ArrowShares has made its first plunge into the ETF industry, announcing the launch of an ETF that targets high yielding securities in a number of different asset classes. The new Dow Jones Global Yield ETF (GYLD) will be linked to an index that includes 150 of the highest yielding securities across three primary asset classes: stocks, bonds, and alternative investments (including REITs and MLPs).
The underlying portfolio will consist of five different allocations, each weighted at 20%. Those include:
- Global Equities
- Global Sovereign Debt
- Global Corporate Bonds
- Global Real Estate (including REITs)
- Global Energy-Related Investments (including preferred stocks of energy companies, royalty income trusts, and MLPs)
Each of these allocations will, in turn, be comprised of about 30 different securities, resulting in a balanced portfolio consisting of 150 securities (with no individual stock or bond receiving an allocation of more than about 1%). In other words, GYLD can be seen as a "one stop shop" for investors seeking to capture meaningful current returns. That objective has been increasingly popular – and challenging – in the current low rate environment.

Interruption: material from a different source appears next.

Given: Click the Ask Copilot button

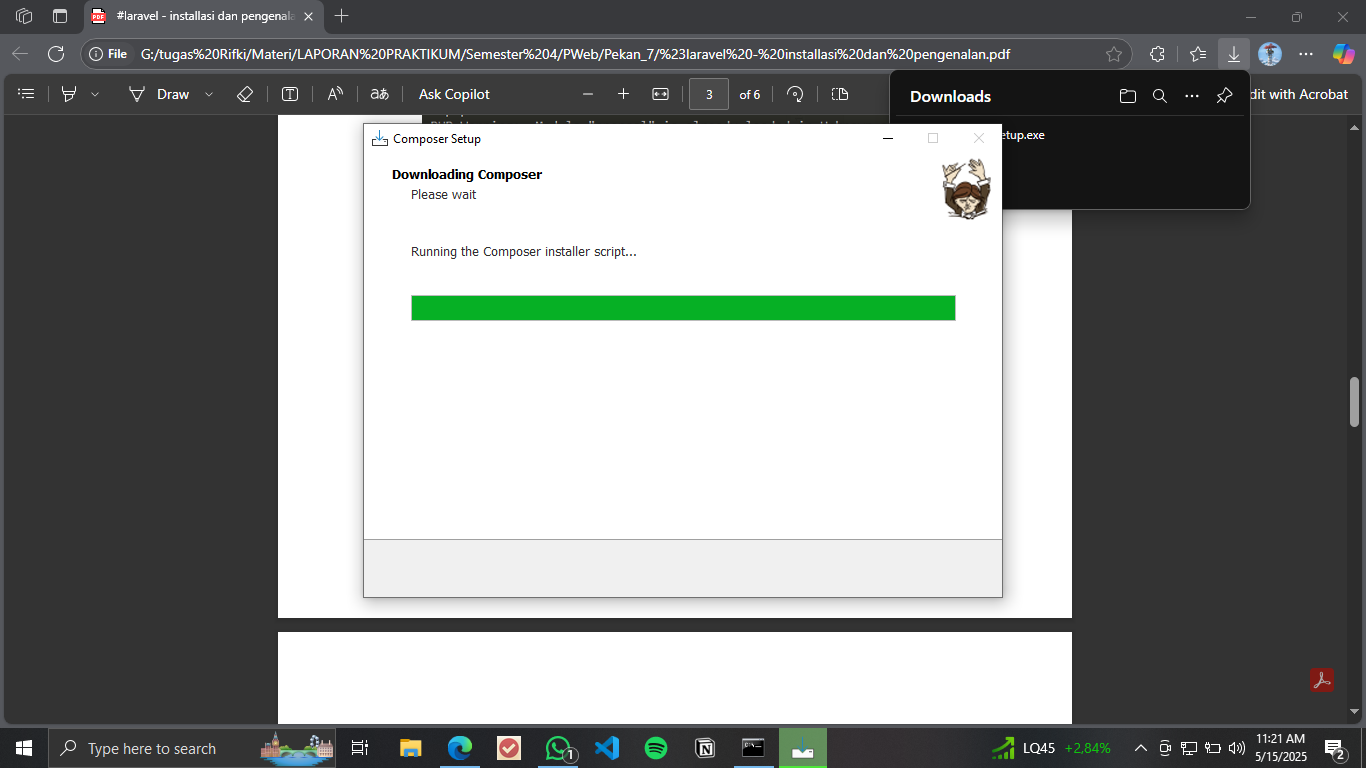Looking at the screenshot, I should tap(454, 94).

GYLD combines many of the common destinations for yield hungry investors into a single portfolio, bringing along some diversification benefits as well as an impressive yield.
"The prevailing low interest rate environment has made it extremely challenging for income-oriented investors to generate substantial yield via traditional means," says Joseph Barrato, CEO, Arrow Investment Advisors. "The Arrow Dow Jones Global Yield ETF provides an exchange traded solution designed to boost the yield play in an investment portfolio."
There are dozens of ETFs now available that are designed to offer exposure to high yielding asset classes such as REITs, MLPs, junk bonds, and dividend-paying stocks. But most of the existing offerings focus only on a single asset class; GYLD will be unique in that it holds a diversified portfolio that includes stocks, bonds, and alternative investments.
The result is a portfolio offering an attractive yield opportunity; at the end of the first quarter, the underlying index had a composite yield of approximately 7.4%. That yield has generally ranged between 7% and 9% over the last year.
|Global Real Estate||6.45%|
|Global Alternative (Energy)||7.91%|
|Global Corporate Debt||7.88%|
|Global Sovereign Debt||9.09%|
|As of 3/31/2012|
The allocation to MLPs, while meaningful, will be below the 25% threshold that triggers potentially unfavorable structural requirements. Existing ETFs that hold exclusively MLPs, such as AMLP and MLPA, must elect to be treated as C-corporations for tax purposes. That can result in an additional layer of taxes that most other ETFs manage to avoid.
Under The Hood
The United States is the largest country allocation in the underlying index, representing about 40% of the portfolio. Other large allocations include Australia (7%), Singapore (4%), Hungary (3%), and Portugal (3%). In total, there are more than a dozen countries represented, including both emerging and developed economies.
From a currency perspective, GYLD offers plenty of diversification as well. The U.S. dollar represents about 56% of assets, followed by the euro (17%), Australian dollar (7%), and Singapore dollar (4%). Other allocations include the British pound, New Zealand dollar, South African rand, Hong Kong dollar, and Canadian dollar.
Financials, including real estate, represent about 28% of assets. Other large allocations include telecom (16%) and energy (13%).
The underlying equal-weighted index will be rebalanced quarterly and reconstituted annually. GYLD will charge an annual expense ratio of 0.75%.
Disclosure: No positions at time of writing.